══ Passage to read ══

Alexander Simplot and his wife Virginia Knapp
SIMPLOT, Alexander. (Dubuque, IA, Jan. 5, 1837--Dubuque, IA, 21, 1914). Simplot was born in a log cabin on Main street, between Fifth and Sixth STREETS. His parents, Henry and Susan Simplot, were among the earliest settlers of Dubuque County. His father was engaged in the general mercantile business and was one of the first Board of Aldermen elected in Dubuque. He was one of the wealthiest men in Dubuque at the time of his death in 1847. (1)

Young Alex attended school conducted at the Dubuque Cathedral Parish. He then attended Rock River Seminary (equivalent to high school) at Mt. Morris, Illinois where classmates included John A. Rawlings and later Illinois Governor Cullom. (2) Simplot had special privileges among the Union forces when Rawlins became General Ulysses S. Grant's chief aide. Simplot entered Union College at Schenectady, New York, graduating from the Law Department in the class of 1858. He delivered a commencement address at his graduation entitled "Plea for Artists", however, his parents discouraged his desire to pursue an artistic career.

Alexander returned to Dubuque and taught school. He then took over his father's mercantile business until his interest in art led him to leave the business and open a patent shop and engraving business. (3) His drawing of volunteers boarding the steamer Alhambra at the harbor of Dubuque in April 1861, was the first sketch of the war published by the magazine. (4) Liking his work, the editors hired him to go to Cairo, Illinois and serve as a CIVIL WAR artist/correspondent. He was part of a group of writers and artists known as "The Bohemian Brigade," America's first war correspondents. (5)

In an article entitled "Story of the War" for the Dubuque Times, Simplot wrote of his experience at the camp in Cairo: (6)

                Some of these camps were eligibly located, always, of course
                on the inner side of two levees, whilst others, I have in my
                mind's eye, a regiment in the sweltering month of July, located
                at the back of Cairo, in a woody swamp, in the midst of logs
                and underbrush which swarmed with mosquitos (sic) and gnats,
                and whose supply of water was brought from the river, warm
                flat and dirty--emptied into a hogshead of sand a charcoal,
                from which it percolated at the bottom, not in a clear, cool
                pellucid stream, but in a clear and somewhat clearer condition.

During his tenure with Harpers Weekly, which had 115,000 subscribers, Simplot documented the efforts of General Fremont, Commodore Foote, and General U.S. Grant. During his two years with the magazine, he produced fifty drawings and earned $1,250. (7) At any given time the number of special artists covering the war numbered no more than twelve and during the four years of the war totaled only about thirty. Harpers still ranks him 13th among the 28 special artists to whom 10 or more published drawings can be credited. (8) He headquartered at Cairo, Illinois, and covered the battles along the Mississippi.

Simplot was the only artist present to cover the Battle of Memphis, Tennessee. (9) It was there that he made his most famous painting showing Union gunboats blazing away at Confederate forces. The painting was once sought by the Memphis Chamber of Commerce, but was purchased by a Chicago candy manufacturer. It was later bequeathed to the Chicago Historical Society. (10)

═══
══ Material provided ══

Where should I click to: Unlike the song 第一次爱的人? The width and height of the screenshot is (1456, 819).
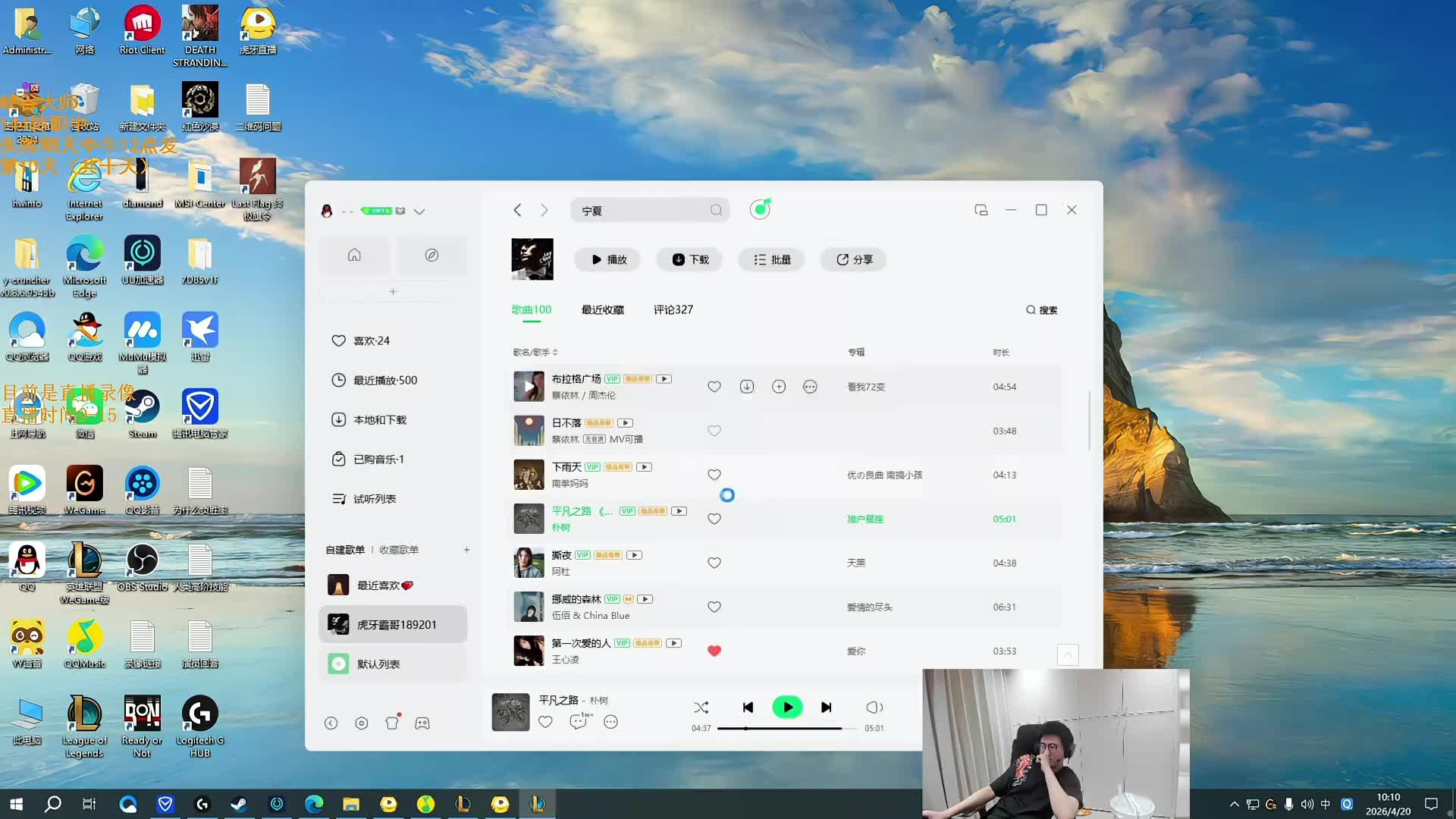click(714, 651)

═══
══ Material provided ══

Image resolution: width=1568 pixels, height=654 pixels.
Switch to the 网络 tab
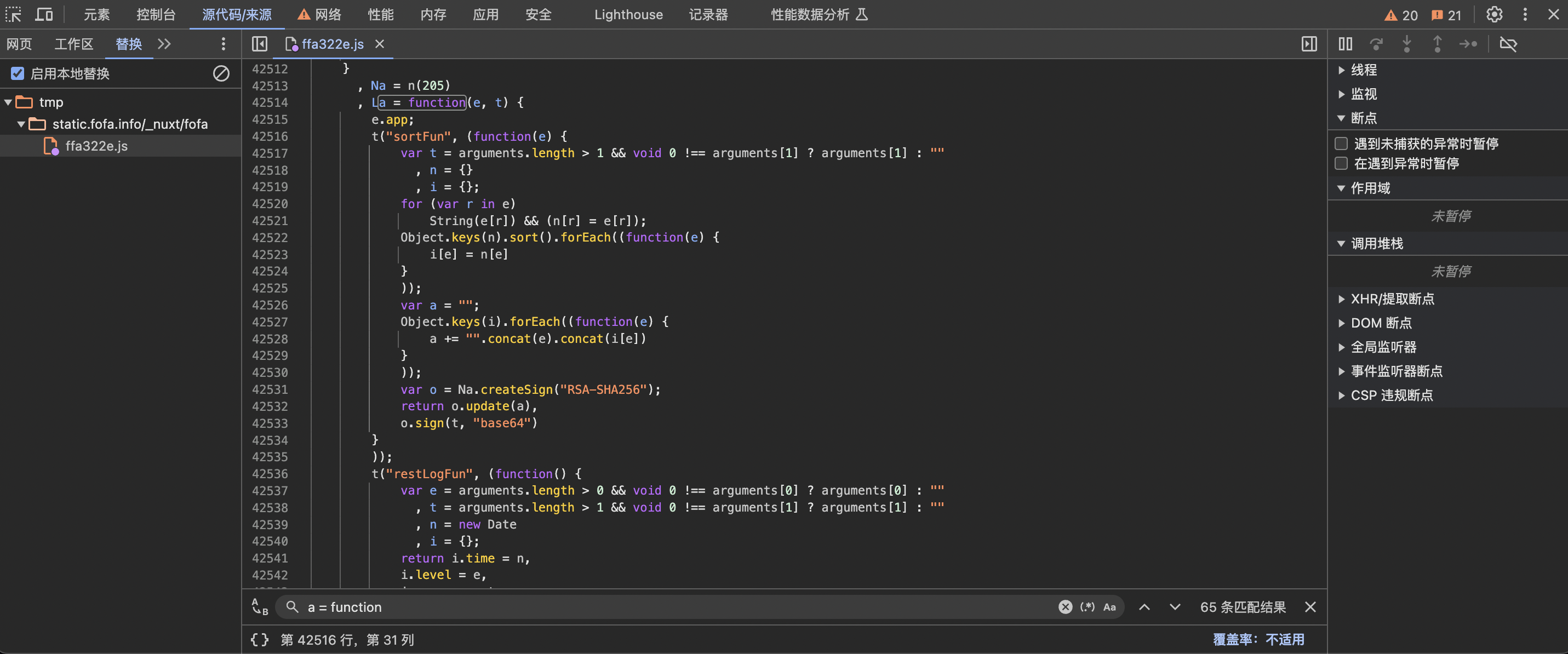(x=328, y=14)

═══
══ Material provided ══

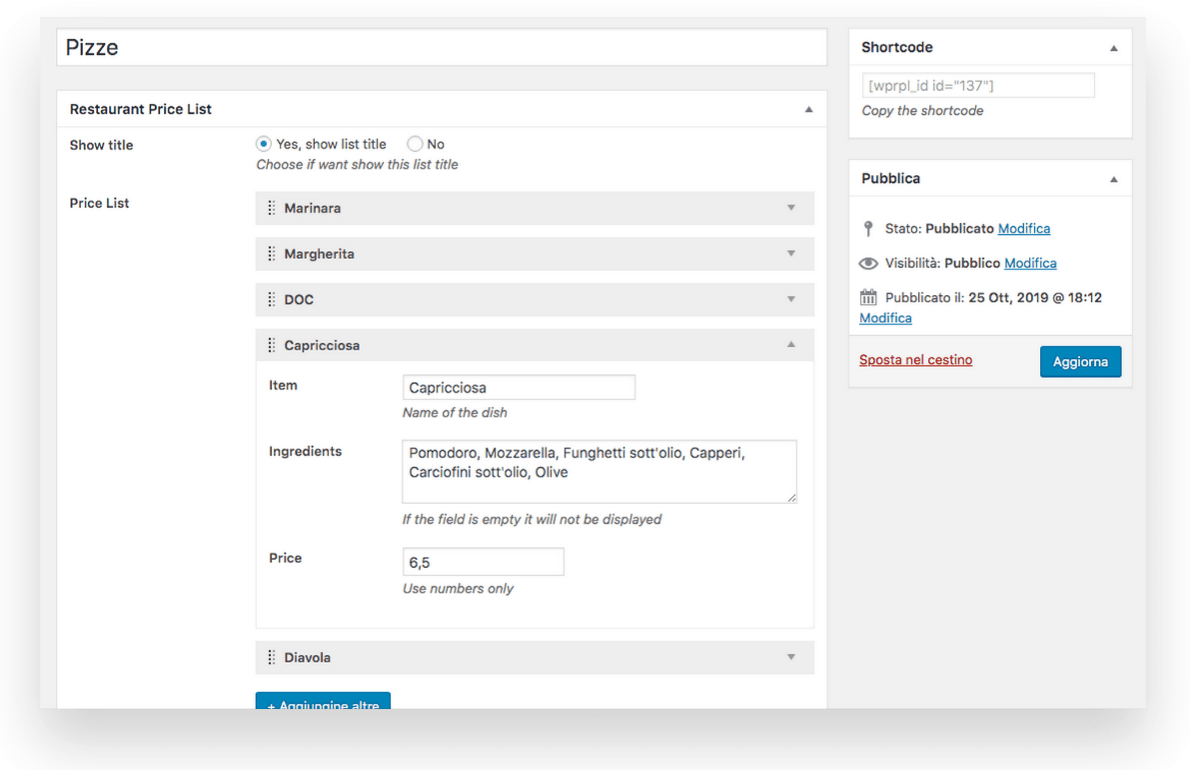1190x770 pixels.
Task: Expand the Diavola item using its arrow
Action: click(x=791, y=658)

═══

Reproduce word for word the passage on Alexander Simplot from "Simplot was the" to "Historical Society. (10)".

Simplot was the only artist present to cover the Battle of Memphis, Tennessee. (9) It was there that he made his most famous painting showing Union gunboats blazing away at Confederate forces. The painting was once sought by the Memphis Chamber of Commerce, but was purchased by a Chicago candy manufacturer. It was later bequeathed to the Chicago Historical Society. (10)